Now let us consider Frontinus, on the very point in which you find him more moderate and restrained. Frontinus forbade any monument to be set up, but what were his words ? ‘A monument is money wasted; my memory will live on if my life has deserved it.’ Do you really think that it shows more reticence to publish throughout the world that your memory will live on, than to record your achievement in a single place in a mere couple of lines? However, my intention was not to criticize Frontinus but to defend Verginius; though there could be no better defence of him for your ears than a comparison with the man you prefer. My own feeling is that neither should be blamed, for both hoped for fame though they sought it by different roads, one by claiming the epitaph which was his due, the other by professing to despise it.
Your letter pleased me all the more for being a long one, especially as it was all about my own books. I can’t be surprised that you enjoy them, since you care almost as much for my efforts as you do for myself. As for me, at this very moment I am gathering in the grape harvest, which is poor, but better than I had expected; if you can call it’ gathering ‘ to pick an occasional grape, look at the press, taste the fermenting wine in the vat, and pay a surprise visit to the servants I brought from the city – who are now standing over the peasants at work and have abandoned me to my secretaries and readers.
The freedman of yours with whom you said you were angry has been to me, flung himself at my feet, and clung to me as if I were you. He begged my help with many tears, though he left a good deal unsaid; in short, he convinced me of his genuine penitence. I believe he has reformed, because he realizes he did wrong. You are angry, I know, and I know too that your anger was deserved, but mercy wins most praise when there was just cause for anger. You loved the man once, and I hope you will love him again, but it is sufficient for the moment if you allow yourself to be appeased. You can always be angry again if he deserves it, and will have more excuse if you were once placated. Make some concession to his youth, his tears, and your own kind heart, and do not torment him or yourself any longer – anger can only be a torment to your gentle self.

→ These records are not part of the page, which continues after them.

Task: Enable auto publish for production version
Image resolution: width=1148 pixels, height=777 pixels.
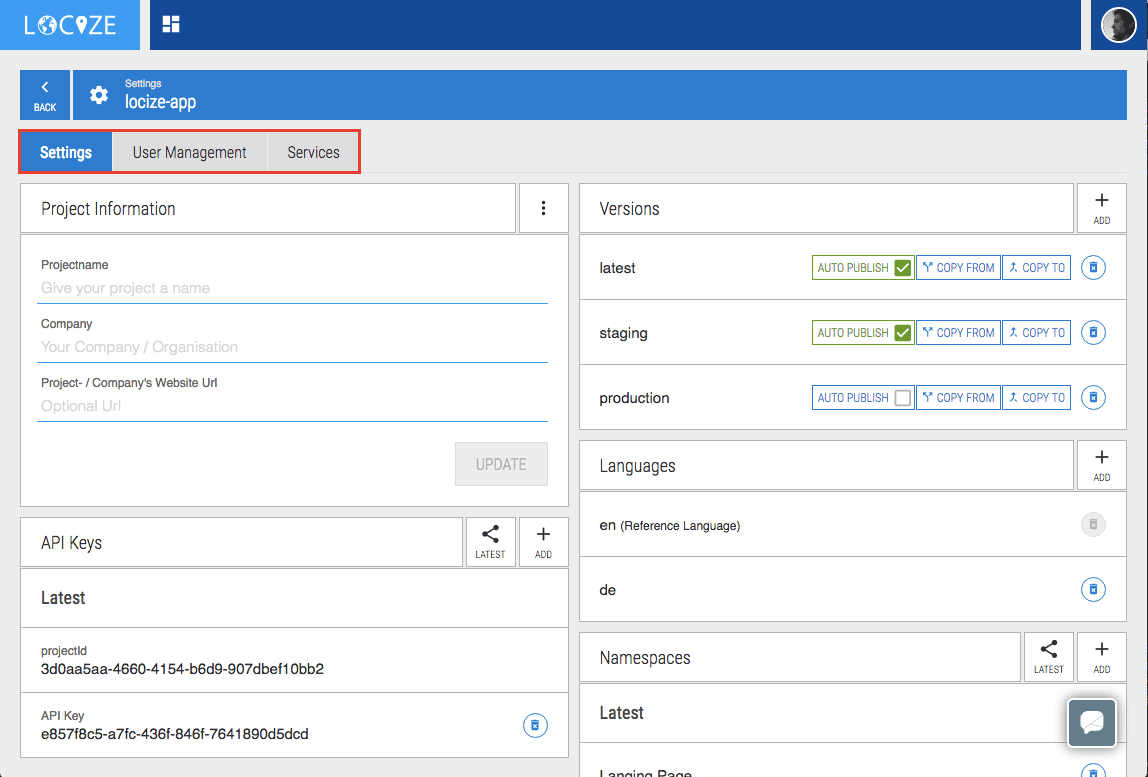Action: (x=903, y=398)
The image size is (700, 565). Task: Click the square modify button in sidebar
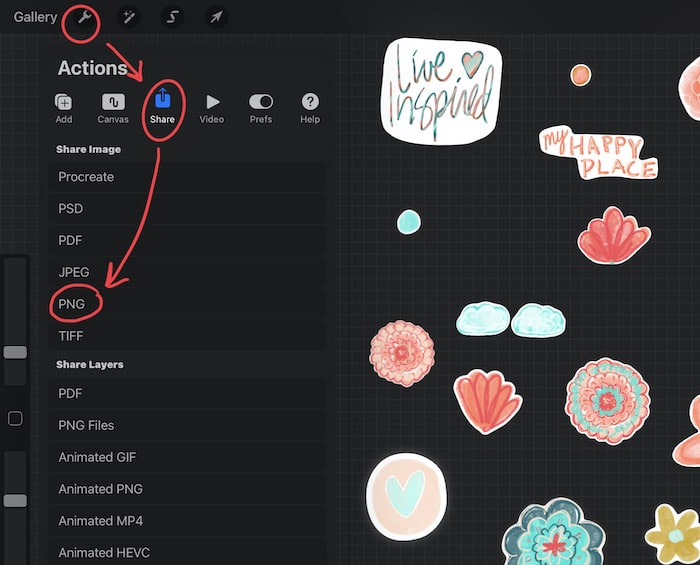tap(15, 419)
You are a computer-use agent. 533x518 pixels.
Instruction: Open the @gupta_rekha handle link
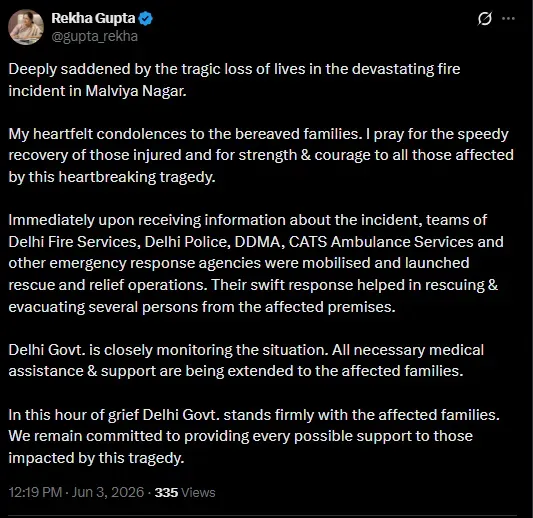tap(94, 36)
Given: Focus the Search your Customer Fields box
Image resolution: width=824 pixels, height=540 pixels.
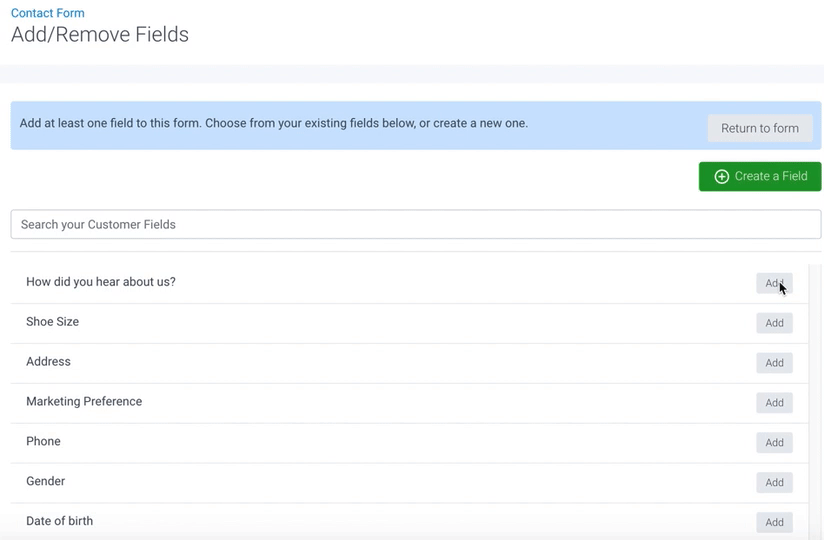Looking at the screenshot, I should click(415, 224).
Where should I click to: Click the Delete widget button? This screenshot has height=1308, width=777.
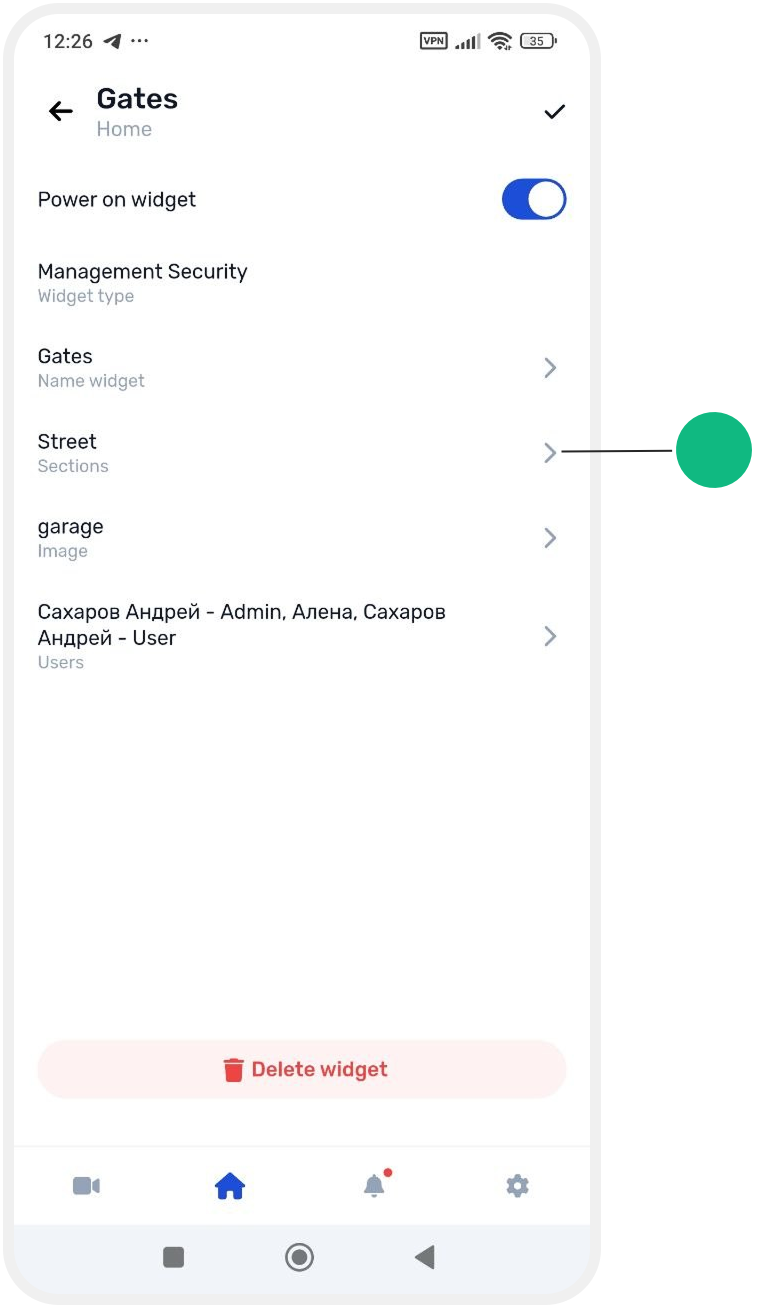[x=302, y=1069]
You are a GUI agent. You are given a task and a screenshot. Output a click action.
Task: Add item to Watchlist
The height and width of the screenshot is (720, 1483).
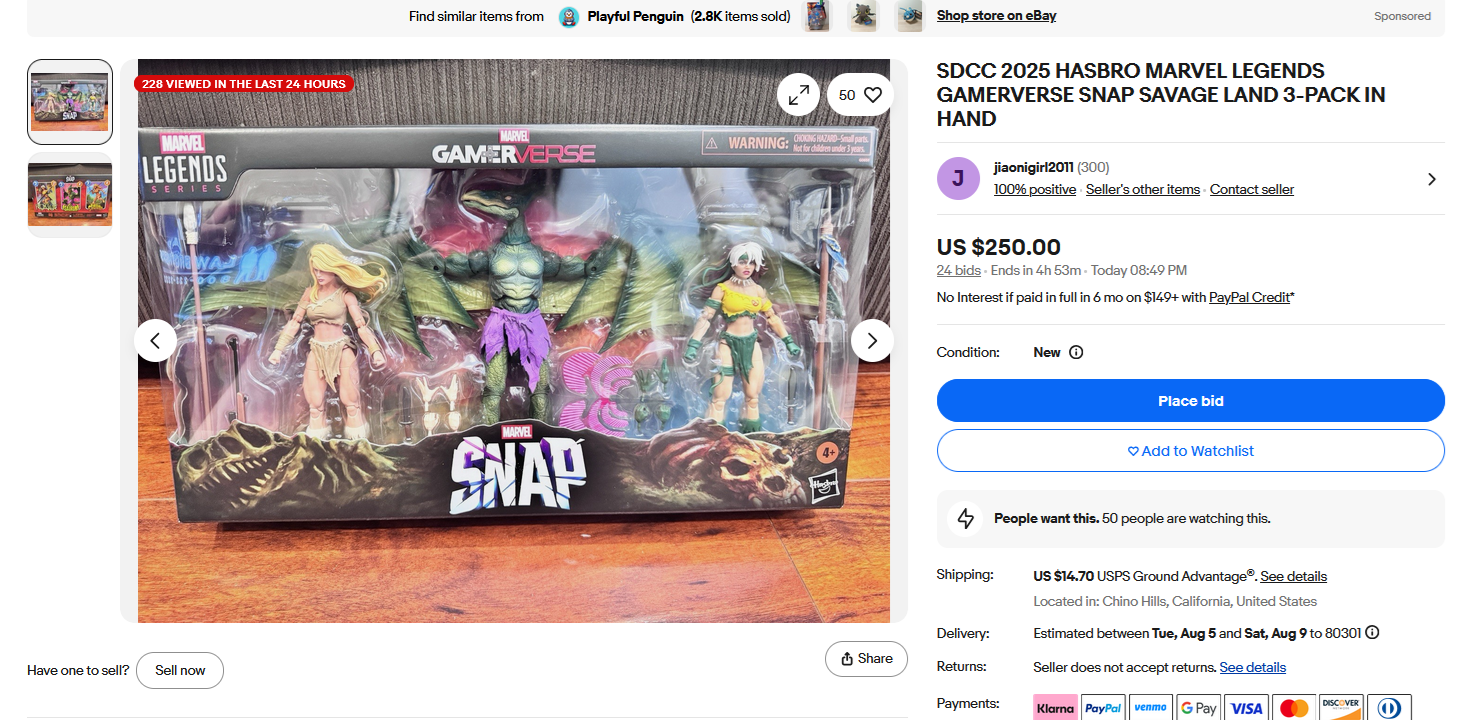[x=1190, y=450]
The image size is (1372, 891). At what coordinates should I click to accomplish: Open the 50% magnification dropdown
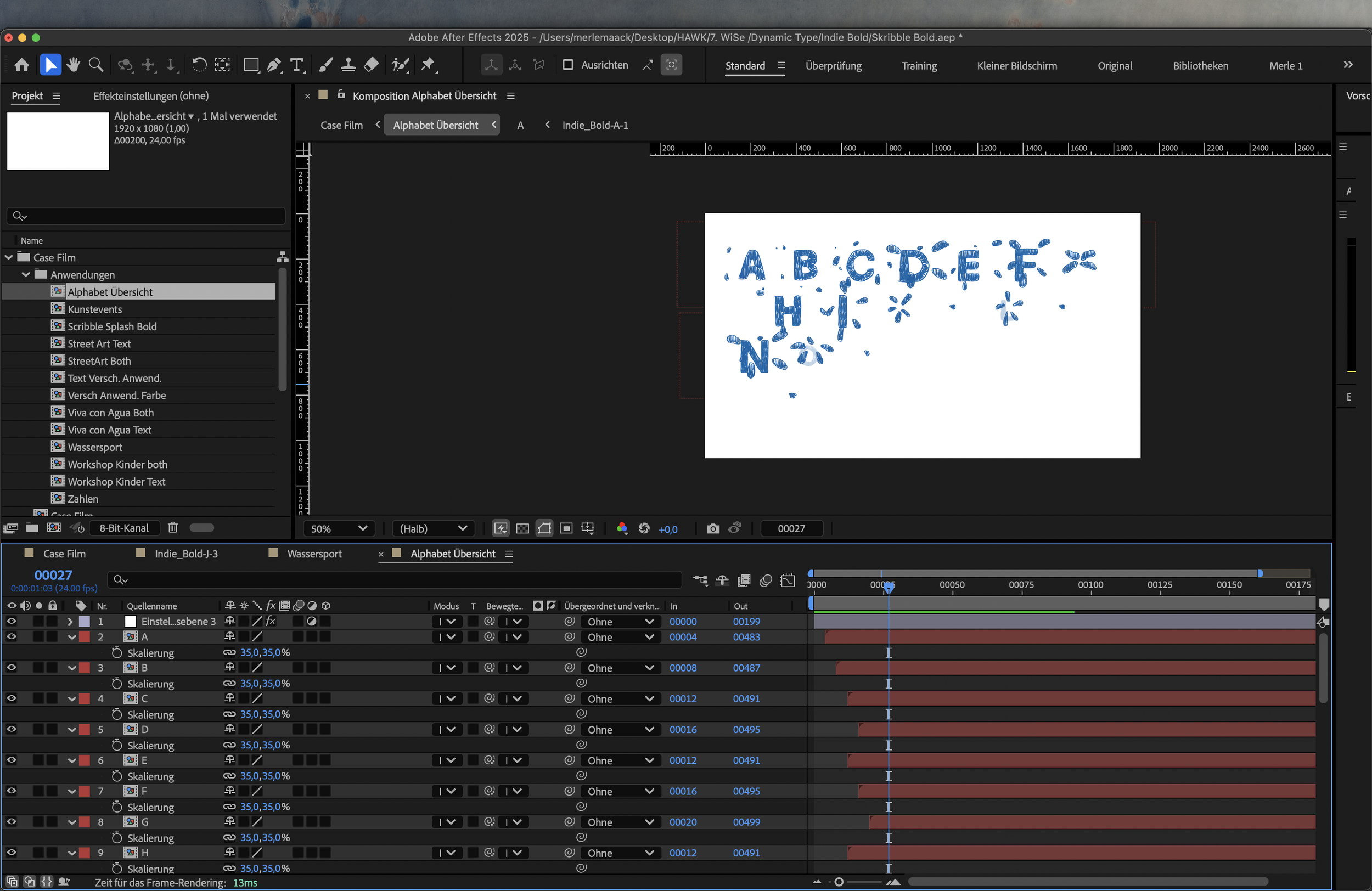[339, 528]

I’m afraid you will think I am using pressure, not persuasion, if I add my prayers to his – but this is what I shall do, and all the more freely and fully because I have given the man a very severe scolding and warned him firmly that I will never make such a request again. This was because he deserved a fright, and is not intended for your ears; for maybe I shall make another request and obtain it, as long as it is nothing unsuitable for me to ask and you to grant.
I have been very worried about the illness of Passennus Paulus – and with every just reason, for he is the best of men, the soul of honesty, and my devoted friend. His literary work is modelled on that of the ancients whom he imitates and brings back to life, Propertius in particular, from whom he traces his descent; and he is indeed a true descendant, resembling the poet most in the qualities which were his greatest Take up his elegiacs and you will find them exquisitely finished, full of sensuous charm, and truly in Propertius’s style. He has lately turned to lyric poetry, and here he recalls Horace as successfully as he does Propertius elsewhere: if kinship has any influence on literature, you would think he was related to Horace too. He is highly versatile, with many changes of mood; he can love like a true lover and portray grief in all its passion; his tributes are generous and his wit is brilliant: in fact he can do everything with a specialist’s perfection.
This is the friend and genius for whom I have been as sick at heart as he was in body, but now at last he is restored, and I with him. Congratulate me, congratulate literature itself, for the danger to his life has brought it through hazards as great as the glory his recovery will ensure for it.
It has often happened to me when speaking in the Centumviral Court that my hearers have preserved their judicial dignity and impassivity for a while and then suddenly jumped to their feet with one accord to congratulate me as if driven by some compelling force. From the Senate, too, I have often had all the applause my heart could desire; but never have I felt such pleasure as I did recently at something Tacitus said. He was describing how at the last Races he had sat next to a Roman knight who engaged him in conversation on several learned subjects and then asked if he came from Italy or the provinces. ‘You know me,’ said Tacitus, ‘from your reading.’ At which the man said, ‘Then are you Tacitus or Pliny?’ I can’t tell you how delighted I am to have our names assigned to literature as if they belonged there and not to individuals, and to learn that we are both known by our writing to people who would otherwise not have heard of us.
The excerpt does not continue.